You happen to occupy that sweet spot that so many of your breathren lust after, that narrow band of orbit from a nicely aged star with plenty of fuel to burn. You have a nice tilt to your axis which insures your top and bottom portions get equally browned, and equally iced. And up until now, you were the perfect host to a veritable riot of living diversity, give or take a few hiccups in time when an occasional meteor strike put a damper on things. And all along, you defied the odds, dodging pulsar beams, supernovas, and other sundry galactic train wrecks that makes the universe such a wild and crazy place.

Then you screwed the pooch. You sat there spinning, nurturing an ever evolving mix of plants and animals, all living in a carefully crafted synchronicity, a dotting mother nursing her brood, perhaps until such time that she could spread her seeds into the cold, inhospitable vacuum of space, just to spread the love. Towards this end, it all came together, this thing called evolution, natural selection, survival of the fittest, and one day........WAHLAH! An ape had an idea.

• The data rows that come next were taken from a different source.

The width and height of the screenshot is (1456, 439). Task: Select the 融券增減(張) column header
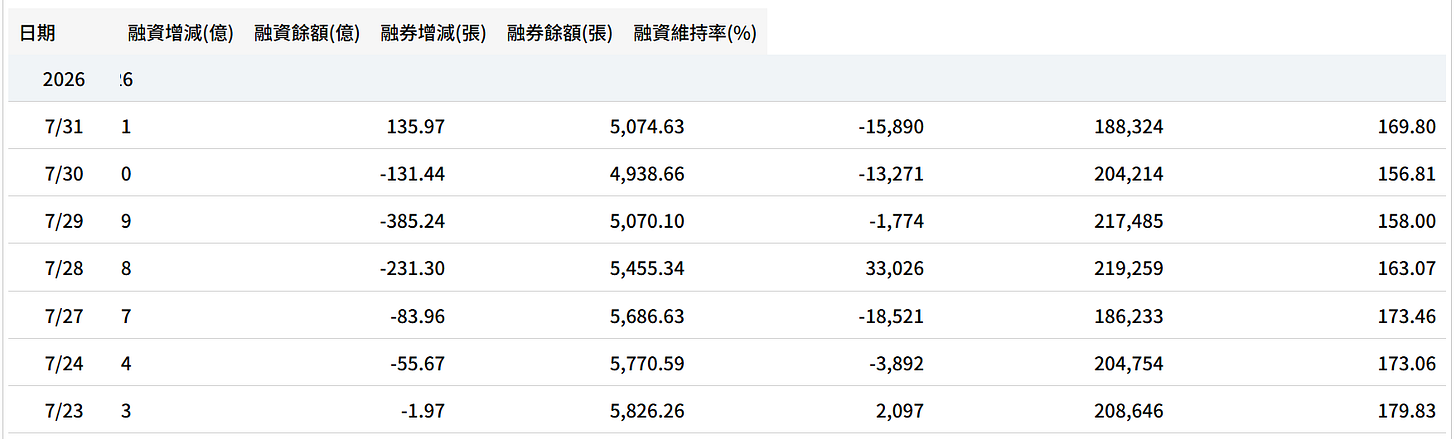(433, 33)
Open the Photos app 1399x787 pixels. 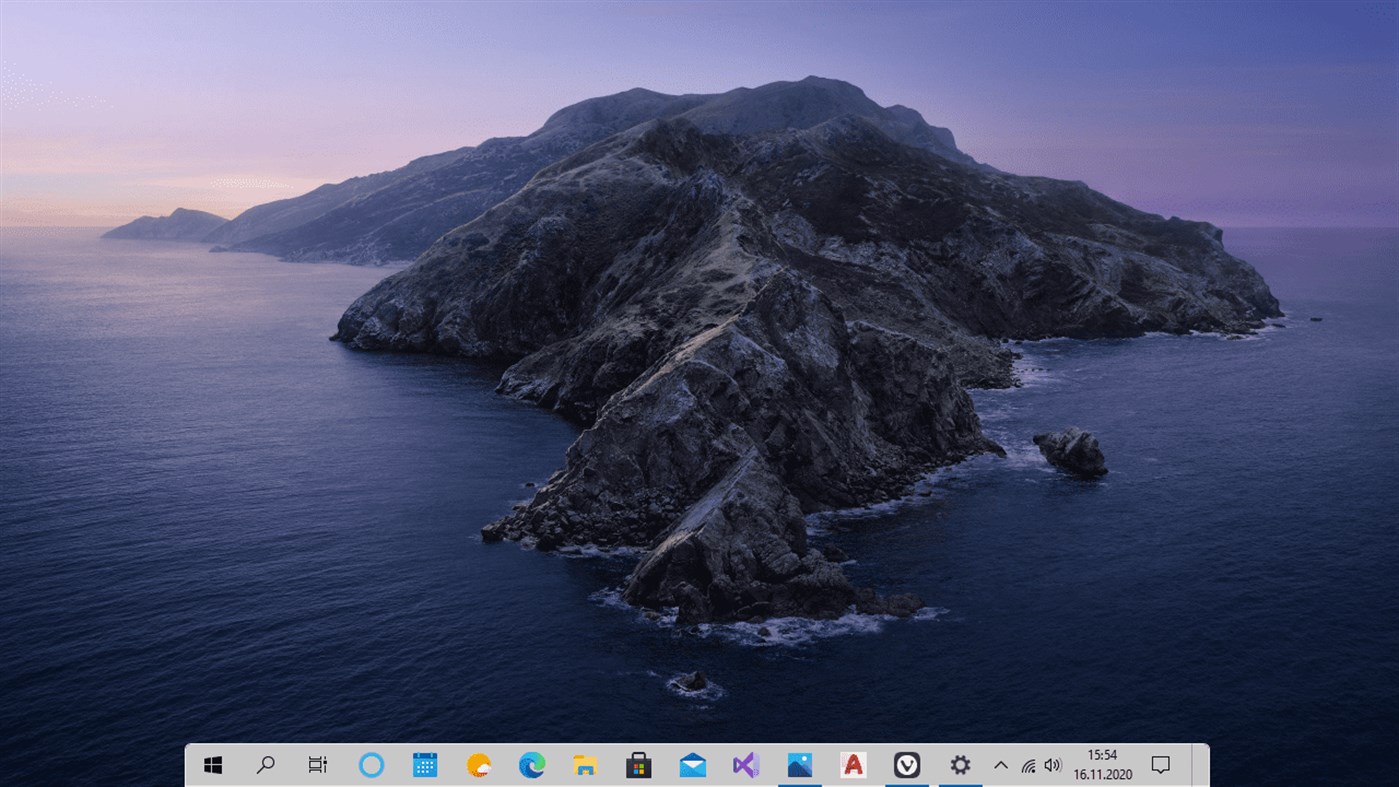pos(799,764)
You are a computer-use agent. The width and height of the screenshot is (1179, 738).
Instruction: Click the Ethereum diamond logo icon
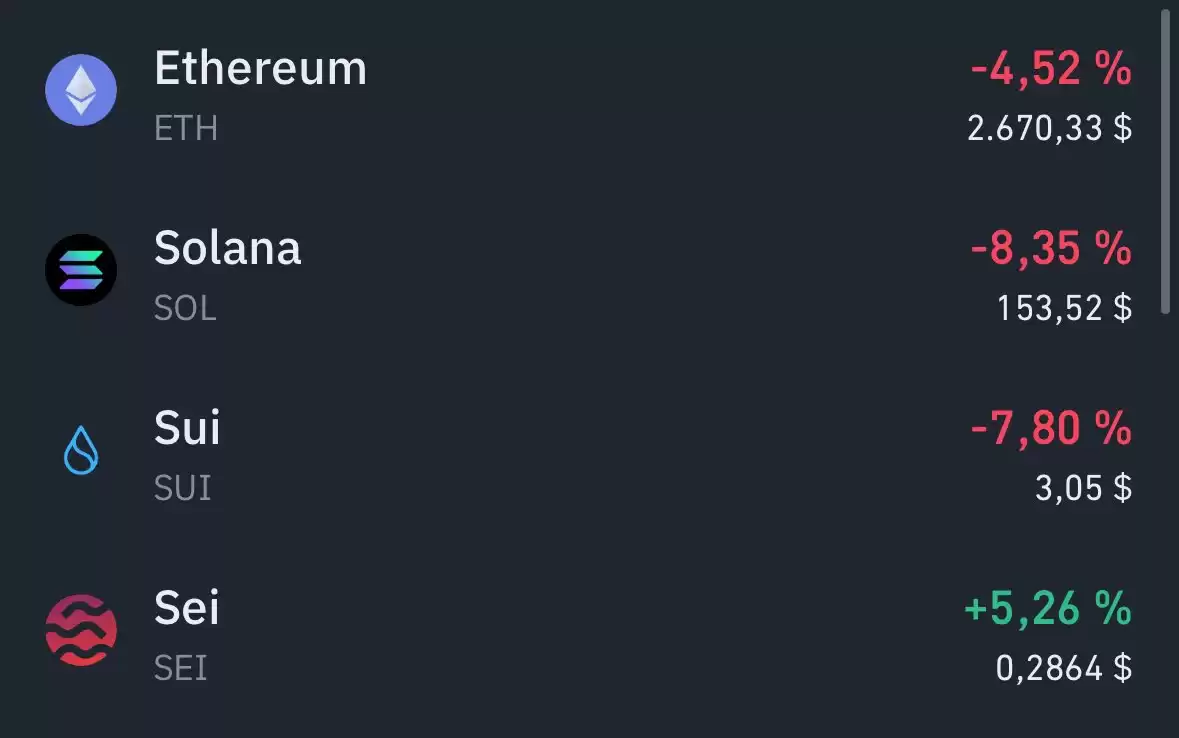[81, 90]
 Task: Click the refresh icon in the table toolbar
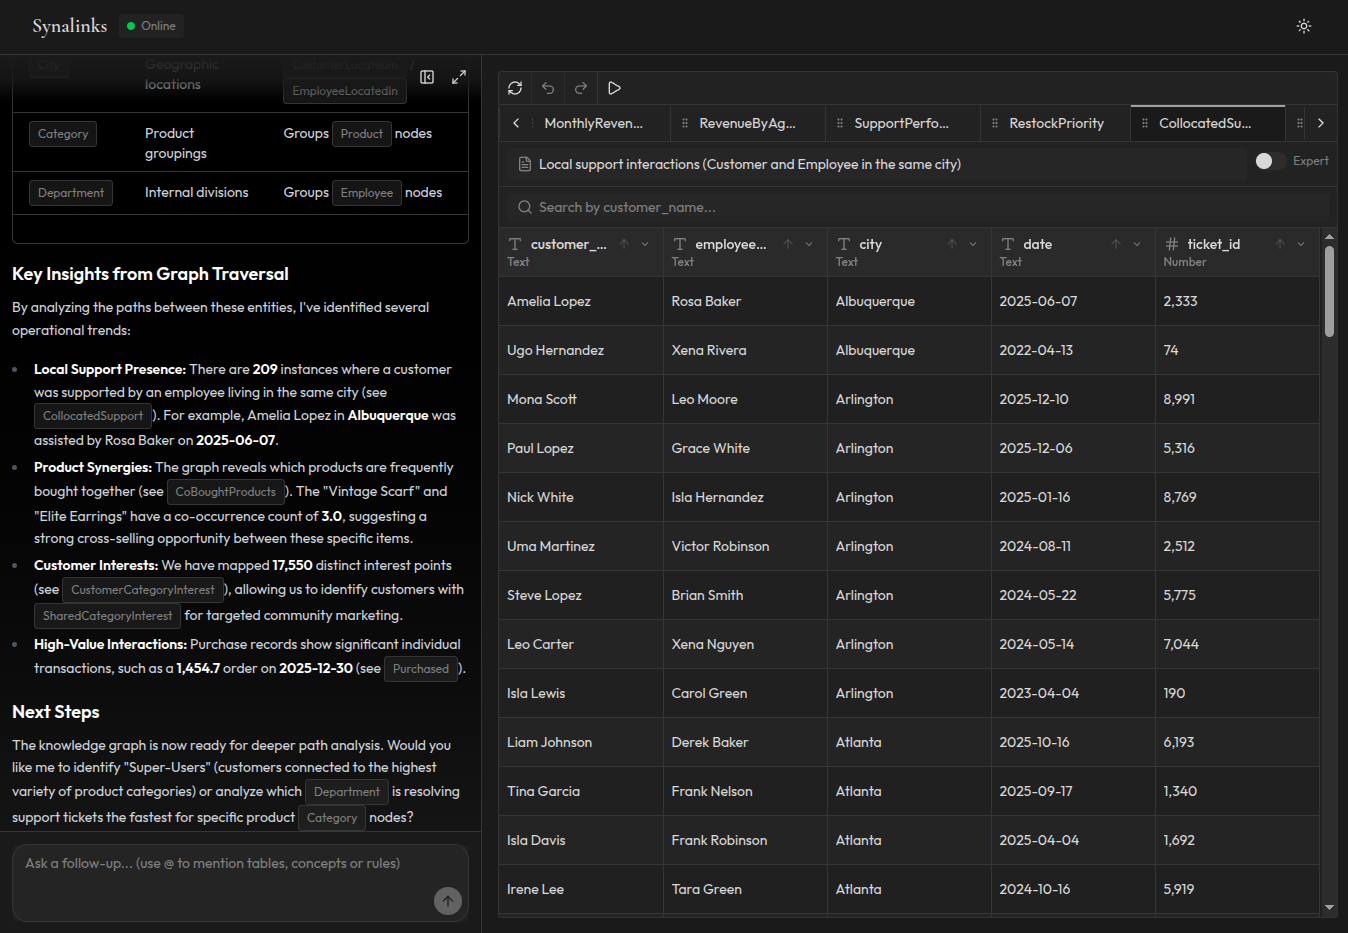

It's been downhill ever since.

Oh, I imagine you must have been so proud as this one species of intelligent ape, with little going for it except for it's unique imagination, managed somehow to graduate from puny prey to horrific predator, all in a seemingly geologic blink of an eye. Creatures that used to strike fear into the hearts of all others fell before this new species, and with a few thousand years of learning and passing on that knowledge, rather than relying strictly on instinct, this nasty little creature spread all across your beautiful surface and began to alter it forever. This creature preferred the safe embrace of the cave, and if it couldn't find one handy, it simply built one from scratch. So there went the forests. An ever increasing number of these apes produced an ever increasing need for food, thus game animals, the big and slow first, then the fleeter of foot, began to decline. Hunting and gathering began to give way to the easier and more efficient crop and herd, and more land began to be altered to suit the needs of this one creature.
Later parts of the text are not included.